§ **Task goal**:
If a record holds a picture, skip the picture but print everything else exactly.

§ **Supplied records**:
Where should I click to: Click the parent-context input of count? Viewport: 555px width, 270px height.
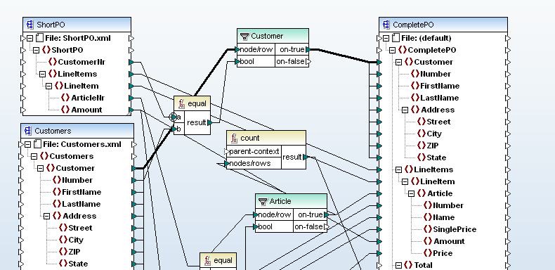(254, 152)
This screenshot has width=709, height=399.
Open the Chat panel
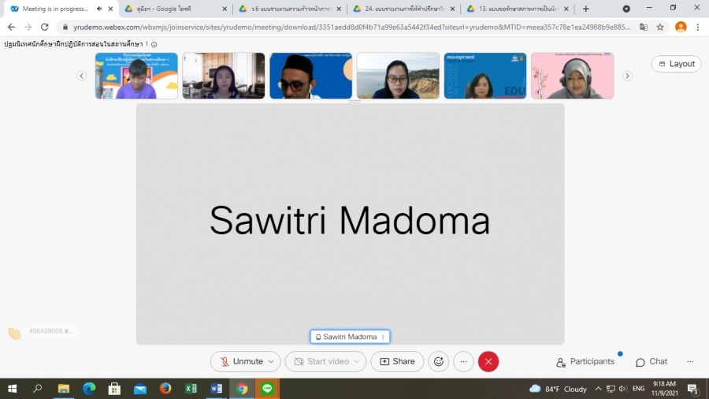(x=651, y=361)
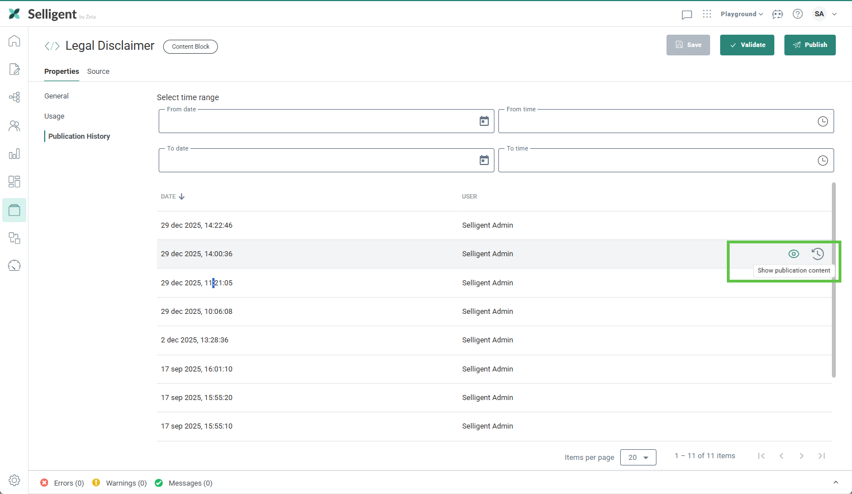This screenshot has width=852, height=494.
Task: Select the Usage section
Action: [55, 116]
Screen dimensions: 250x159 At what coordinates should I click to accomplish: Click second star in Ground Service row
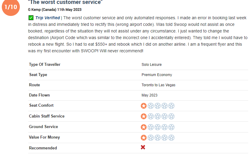(151, 127)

§ **Written response**:
Where should I click to: Click the parent-context input of count? Viewport: 555px width, 270px height.
(254, 152)
This screenshot has width=709, height=399.
Open the Chat panel
(x=651, y=361)
This screenshot has width=852, height=494.
Task: Select the Usage section
Action: [55, 116]
Screen dimensions: 250x159 At what coordinates should I click to accomplish: Click second star in Ground Service row
(151, 127)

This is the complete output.